++++ Records

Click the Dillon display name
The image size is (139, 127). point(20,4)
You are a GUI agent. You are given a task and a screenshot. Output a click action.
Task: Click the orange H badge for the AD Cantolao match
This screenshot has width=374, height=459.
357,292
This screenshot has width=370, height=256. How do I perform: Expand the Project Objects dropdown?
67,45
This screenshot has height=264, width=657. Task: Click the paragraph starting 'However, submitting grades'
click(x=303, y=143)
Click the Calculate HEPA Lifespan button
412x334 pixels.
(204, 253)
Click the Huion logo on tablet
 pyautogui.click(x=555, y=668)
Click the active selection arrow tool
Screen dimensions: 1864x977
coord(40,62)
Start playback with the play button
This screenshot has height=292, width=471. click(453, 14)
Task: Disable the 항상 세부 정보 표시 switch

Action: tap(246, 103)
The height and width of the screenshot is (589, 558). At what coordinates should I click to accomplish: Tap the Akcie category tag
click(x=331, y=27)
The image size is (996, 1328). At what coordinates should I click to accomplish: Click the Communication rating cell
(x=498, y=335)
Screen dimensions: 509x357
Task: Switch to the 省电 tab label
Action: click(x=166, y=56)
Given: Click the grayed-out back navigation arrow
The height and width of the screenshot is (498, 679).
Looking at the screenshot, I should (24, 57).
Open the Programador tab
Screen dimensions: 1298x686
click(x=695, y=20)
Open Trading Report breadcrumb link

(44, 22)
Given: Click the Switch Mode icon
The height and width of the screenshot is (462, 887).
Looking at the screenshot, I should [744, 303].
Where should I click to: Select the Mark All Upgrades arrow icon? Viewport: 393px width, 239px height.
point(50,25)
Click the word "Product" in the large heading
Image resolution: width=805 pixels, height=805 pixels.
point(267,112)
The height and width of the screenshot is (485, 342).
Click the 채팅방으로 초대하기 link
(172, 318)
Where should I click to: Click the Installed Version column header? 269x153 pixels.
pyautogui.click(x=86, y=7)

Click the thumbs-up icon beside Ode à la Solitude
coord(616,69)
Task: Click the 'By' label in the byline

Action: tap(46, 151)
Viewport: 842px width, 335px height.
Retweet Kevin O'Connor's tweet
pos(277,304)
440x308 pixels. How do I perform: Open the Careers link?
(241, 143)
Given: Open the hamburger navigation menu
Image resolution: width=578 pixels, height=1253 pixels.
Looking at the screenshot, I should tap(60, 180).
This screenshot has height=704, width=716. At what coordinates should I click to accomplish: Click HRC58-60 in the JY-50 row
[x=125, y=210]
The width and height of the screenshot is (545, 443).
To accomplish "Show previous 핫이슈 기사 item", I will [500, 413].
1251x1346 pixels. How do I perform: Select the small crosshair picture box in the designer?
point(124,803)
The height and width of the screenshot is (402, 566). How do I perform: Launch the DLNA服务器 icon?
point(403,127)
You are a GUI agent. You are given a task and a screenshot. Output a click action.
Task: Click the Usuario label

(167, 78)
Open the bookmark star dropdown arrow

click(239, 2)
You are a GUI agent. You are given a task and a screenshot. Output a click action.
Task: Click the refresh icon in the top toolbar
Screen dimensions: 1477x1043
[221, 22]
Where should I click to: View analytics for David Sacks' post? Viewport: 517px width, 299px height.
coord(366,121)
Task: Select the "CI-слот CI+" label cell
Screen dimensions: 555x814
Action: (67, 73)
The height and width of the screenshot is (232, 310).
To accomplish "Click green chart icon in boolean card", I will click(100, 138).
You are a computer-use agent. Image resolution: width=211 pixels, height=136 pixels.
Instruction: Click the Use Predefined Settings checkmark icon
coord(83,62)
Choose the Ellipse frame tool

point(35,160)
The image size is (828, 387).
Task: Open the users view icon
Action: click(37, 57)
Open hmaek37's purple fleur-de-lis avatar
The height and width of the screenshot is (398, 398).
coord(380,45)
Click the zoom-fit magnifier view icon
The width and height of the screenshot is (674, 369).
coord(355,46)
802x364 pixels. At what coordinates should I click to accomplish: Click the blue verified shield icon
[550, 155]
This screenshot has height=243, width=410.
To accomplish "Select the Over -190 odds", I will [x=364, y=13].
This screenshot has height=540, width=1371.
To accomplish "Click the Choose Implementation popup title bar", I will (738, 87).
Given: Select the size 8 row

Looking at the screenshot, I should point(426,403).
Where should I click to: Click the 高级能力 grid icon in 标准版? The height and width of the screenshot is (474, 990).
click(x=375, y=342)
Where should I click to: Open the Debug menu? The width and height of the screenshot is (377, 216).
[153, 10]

++++++++

• **Your task**
Read the entries and select each line where the word "will" is found.

• **Output of the exercise**
To accomplish "Show previous 핫이슈 기사 item", I will [500, 413].
To accomplish "Click green chart icon in boolean card", I will click(100, 138).
To accomplish "Select the Over -190 odds", I will [x=364, y=13].
To accomplish "Click the Choose Implementation popup title bar", I will (738, 87).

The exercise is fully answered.